Inizia dove si concludeva Il cervello infinito, dove descrivevo la scoperta più importante nella comprensione del cervello e della sua relazione con la mente fin dagli albori della scienza moderna: la neuroplasticità. La neuroplasticità è la proprietà che consente al cervello di modificare la propria struttura e il proprio funzionamento in risposta all’attività e all’esperienza mentale. Nel libro parlavo anche dei primi scienziati, medici e pazienti che avevano sfruttato questa scoperta per ottenere incredibili trasformazioni nel cervello. Fino ad allora queste trasformazioni erano inconcepibili, poiché per quattro secoli la scienza ufficiale ha ritenuto che il cervello non potesse cambiare; secondo gli studiosi, il cervello era come una macchina grandiosa, in cui ogni parte, situata in una precisa regione cerebrale, svolgeva un’unica funzione mentale. Se una regione cerebrale subiva una lesione – a causa di un ictus, un trauma o una malattia – non poteva essere riparata, poiché le macchine non possono ripararsi da sé, né generare parti nuove. Gli scienziati sostenevano anche che i circuiti cerebrali fossero immutabili o «cablati», ossia che le persone con un ritardo mentale congenito o affette da disturbi dell’apprendimento fossero destinate a rimanere tali. Man mano che la metafora della macchina si evolveva, gli scienziati cominciarono a descrivere il cervello come un computer e la sua struttura come l’hardware, ritenendo che l’unico cambiamento possibile con l’invecchiamento fosse la degenerazione dovuta all’uso. Qualunque macchina si usura: quando si usa una cosa, la si consuma, use it, and lose it. Perciò qualunque tentativo da parte delle persone anziane di limitare il declino cerebrale tramite l’attività e l’esercizio mentale era considerato una perdita di tempo.

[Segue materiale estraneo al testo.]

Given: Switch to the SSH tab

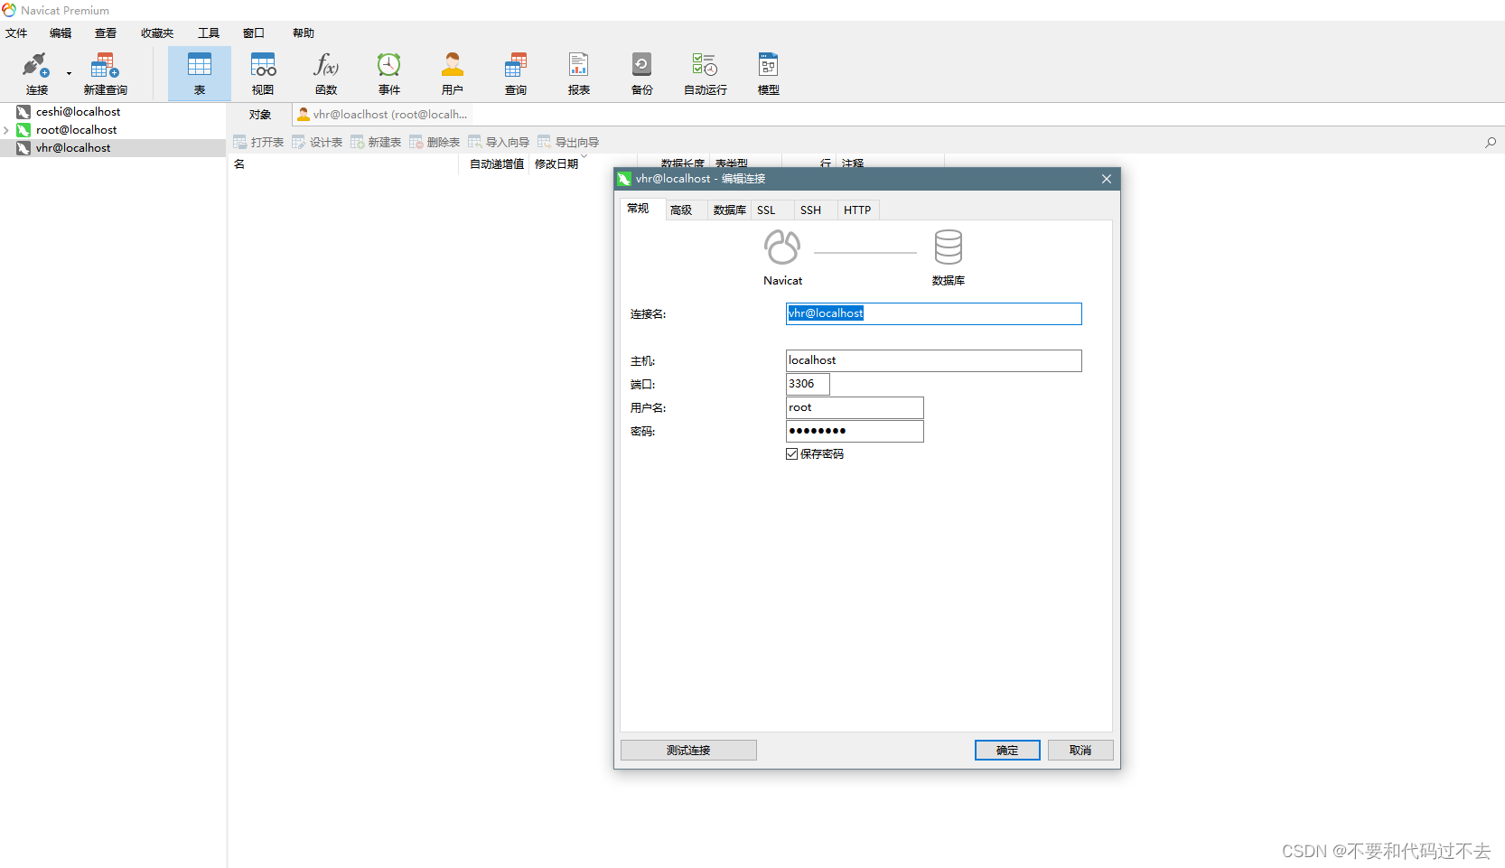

I neuroplastici, come chiamo gli studiosi che hanno dimostrato l’esistenza della neuroplasticità, rifiutavano la tesi di un cervello immutabile. Dotati per la prima volta di strumenti in grado di osservare le attività microscopiche del cervello vivente, provarono che questo organo si modifica con il funzionamento. Nel 2000 il premio Nobel per la medicina fu assegnato a Eric Kandel per aver dimostrato che con l’apprendimento le connessioni fra i neuroni aumentano. Il ricercatore dimostrò anche che l’apprendimento può «attivare» geni capaci di modificare la struttura neurale. Centinaia di studi proseguirono su questa scia, indicando che l’attività mentale non è solo il prodotto del cervello, ma a sua volta plasma il cervello. La neuroplasticità restituì alla mente il suo ruolo nella medicina moderna e nella vita umana.
La rivoluzione concettuale descritta in Il cervello infinito è stata solo l’inizio. In questo libro tratterò dei progressi stupefacenti da parte di una seconda generazione di studiosi che, non avendo l’onere di dimostrarne l’esistenza, si sono potuti dedicare alla comprensione e allo straordinario potenziale della plasticità. Ho viaggiato in cinque continenti per incontrare ricercatori, medici e pazienti e ascoltare le loro storie. Alcuni di questi scienziati lavorano nei laboratori più all’avanguardia del mondo occidentale; altri sono medici che hanno applicato queste conoscenze; altri ancora sono medici e pazienti che hanno scoperto per caso la neuroplasticità e hanno perfezionato alcuni trattamenti efficaci, ancor prima che l’esistenza della plasticità venisse dimostrata in laboratorio.